My inquiries led me to the man who was responsible for getting the
stone erected. He also arranges for it to be kept clean and for fresh flowers
to be placed on the grave periodically. He is Douglas Bell of Hilton Drive,
Aberdeen, nephew of Mina Bell. Mina looked after him and his three sisters for
five years after their mother died when the family were quite young. David Bell
was his father.
Douglas Bell is a mine of information, not only on his Aunt Mina, one
of a family of 11, but on the works of Scott Skinner. A copious file on Scott
Skinner includes his life story which was serialised in the People's Journal in the early 1920s. And
it is in that life story that Skinner, who died in 1927, aged 84, tells the
unusual tale of how Mina Bell became his inspiration for The Bonnie Lass o'
Bon-Accord.
In December 1884, Skinner was holding dancing
classes in the Silver Street Hall, Aberdeen, and one evening he and some
friends were invited to a house in nearby Union Terrace. Skinner wrote:
"There I found a girl performing the menial task of a servant, who it was
plainly to be seen was a 'cut' above the ordinary servant lass of those days. 1
was both interested and surprised and my surprise was heightened when the floor
was cleared for dancing for Wilhelmina proved herself a splendid 'tripper of
the light fantastic toe'."
At the first opportunity Skinner spoke to her and
she told him that her father used to play bass fiddle for Skinner's father.

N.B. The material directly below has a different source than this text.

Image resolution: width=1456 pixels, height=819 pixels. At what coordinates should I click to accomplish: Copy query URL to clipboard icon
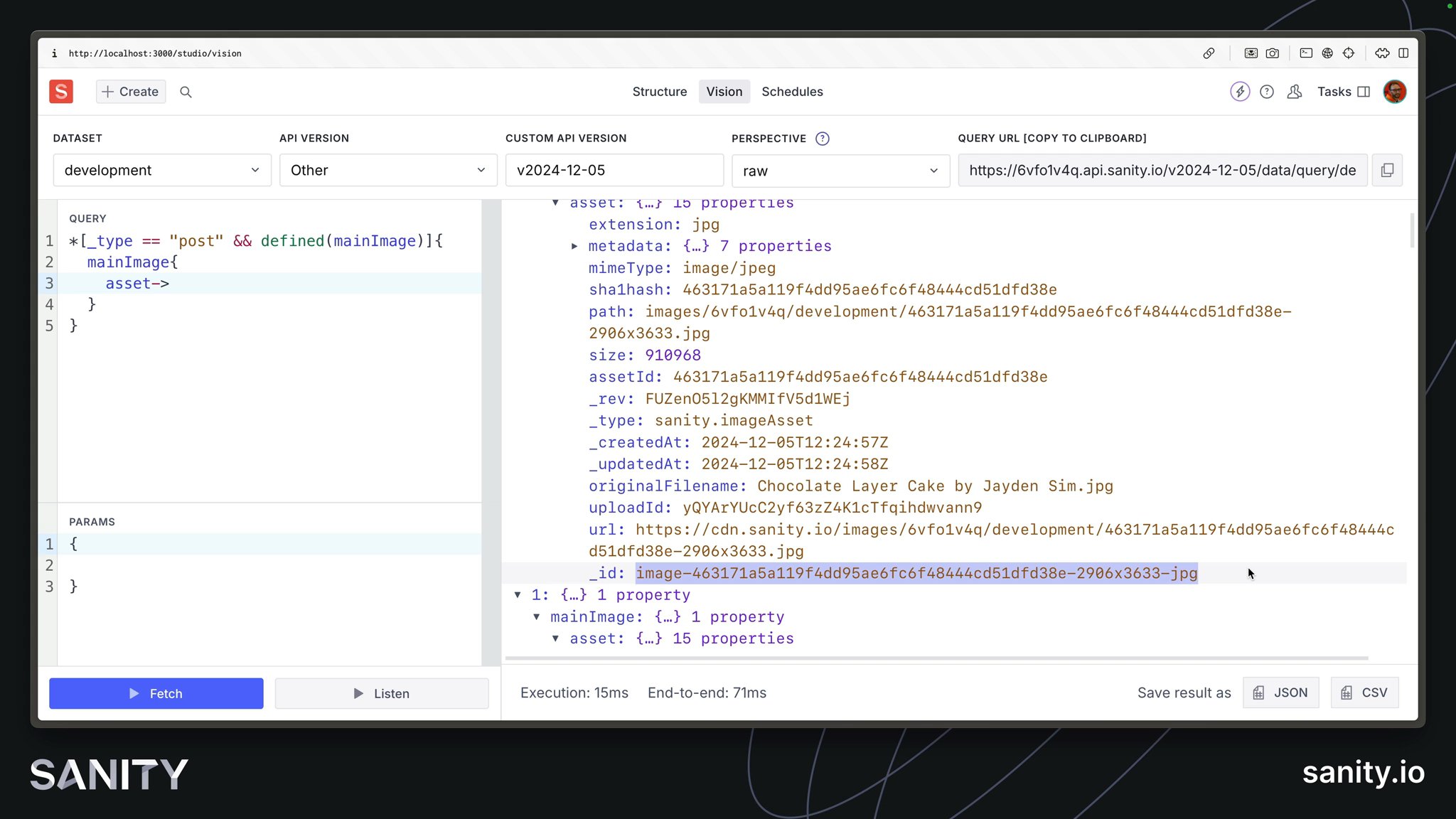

Skinner said she was a splendid dancer and asked: "Hoo comes it that you
are a servant lass here?" The girl's eyes filled with tears and replied,
"My father was a farmer at Cockley, Maryculter, but he's living oot at
Newtonhill now."
"How's that?" asked Skinner, sensing
tragedy. "Oh", sobbed Mina, "my father signed a bill for a freen
and got it a' tae pey. That was his ruin. He is now glad of a day's work and
that is why I am here."
"Never mind, my lassie", said Skinner, slapping her on the shoulder
"I'll mak' a tune that'll keep ye in min' when were baith deid."

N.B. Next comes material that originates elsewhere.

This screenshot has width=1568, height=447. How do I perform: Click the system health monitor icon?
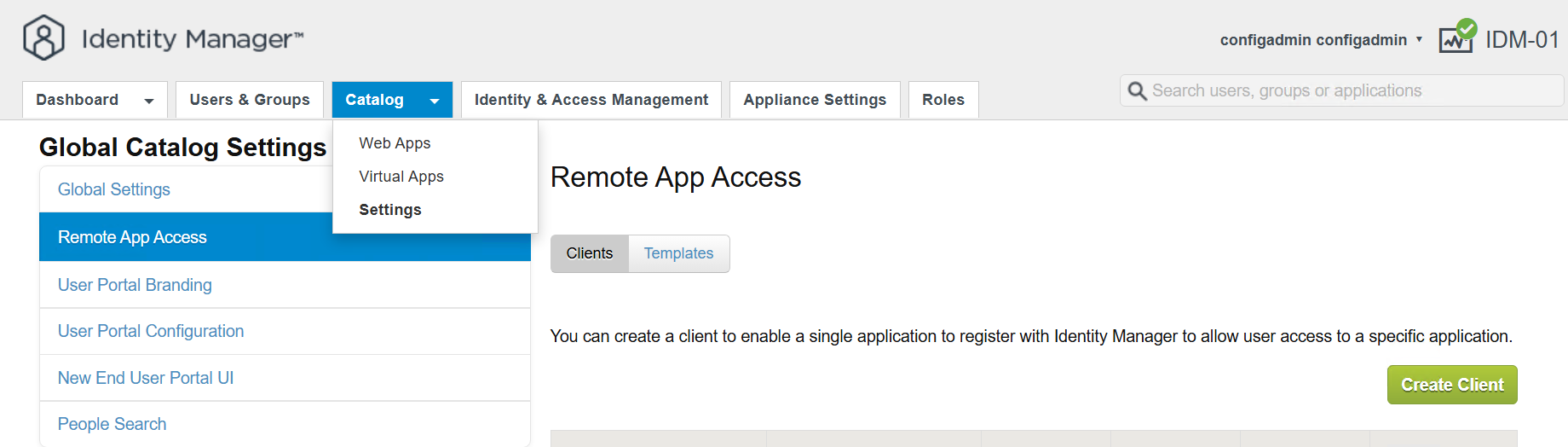(x=1456, y=38)
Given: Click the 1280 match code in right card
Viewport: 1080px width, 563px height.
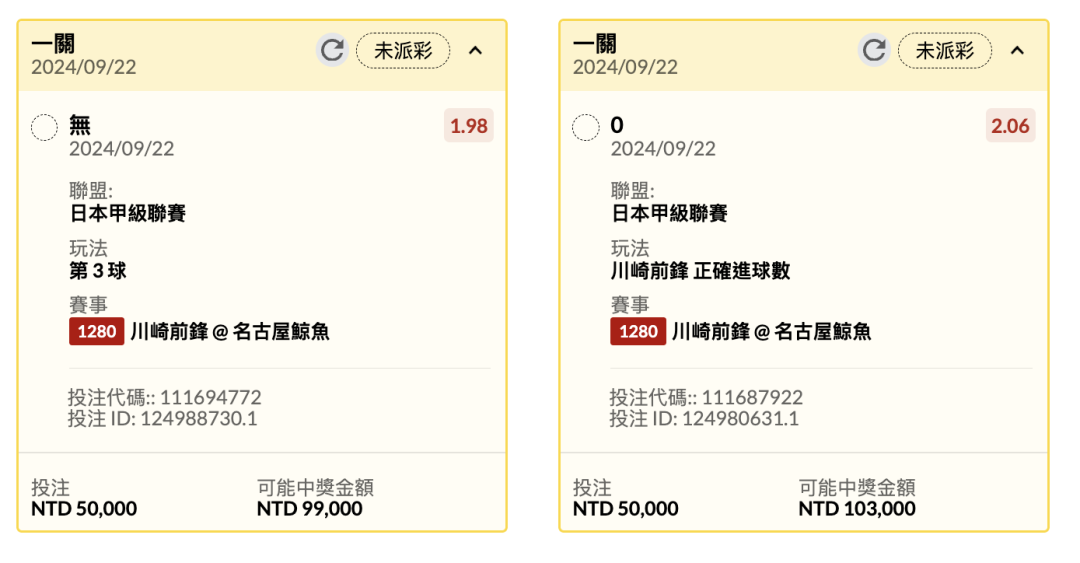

Next morning Skinner composed The Bonnie Lass o' Bon-Accord.
"I've got it", exclaimed Dinnie "Ca' it The Bonnie Lass o'
Bon-Accord". And
he did, as every fiddle player and lover of fiddle music knows. When the
memorial to Scott Skinner was unveiled at Allenvale Cemetery in Aberdeen, on
November 28, 1931, Mina Bell was an honoured guest. The tribute to the
Strathspey King was paid by Sir Harry Lauder.

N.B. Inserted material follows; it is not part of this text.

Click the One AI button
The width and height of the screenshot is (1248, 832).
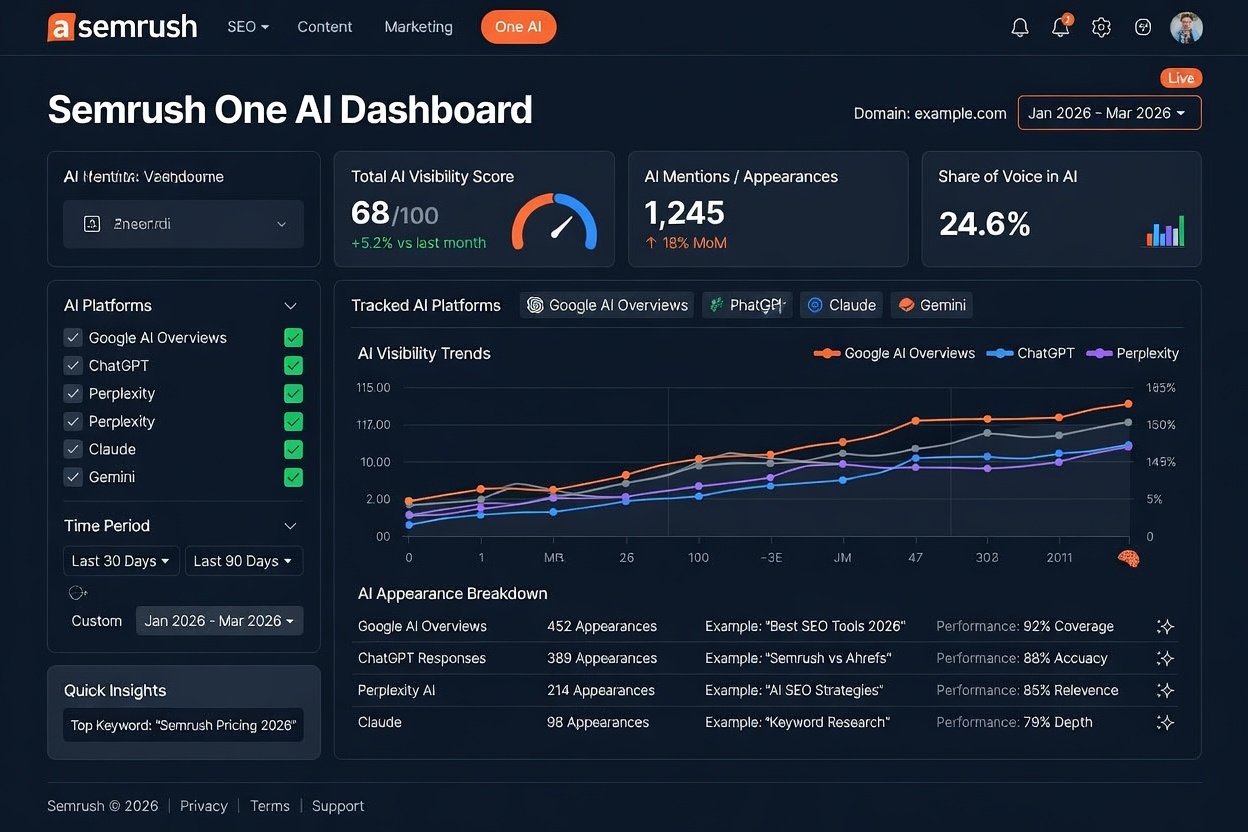[x=518, y=27]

Older Aberdonians will recall the names of
yesteryear on some of the programmes Mr Bell has kept - Violet Davidson of the
Beach Pavilion, Willie Kemp, the 'Cornkister King', Alec Sim of the Aberdeen
Strathspey and Reel Society, Donald Davidson and William Johnston.
Mina Bell's name never appeared on a musical programme but she inspired
a great tune. Her headstone at Fetteresso Cemetery faces north to the farm of
Clayfolds Newtonhill, where she was born on May 27,1866.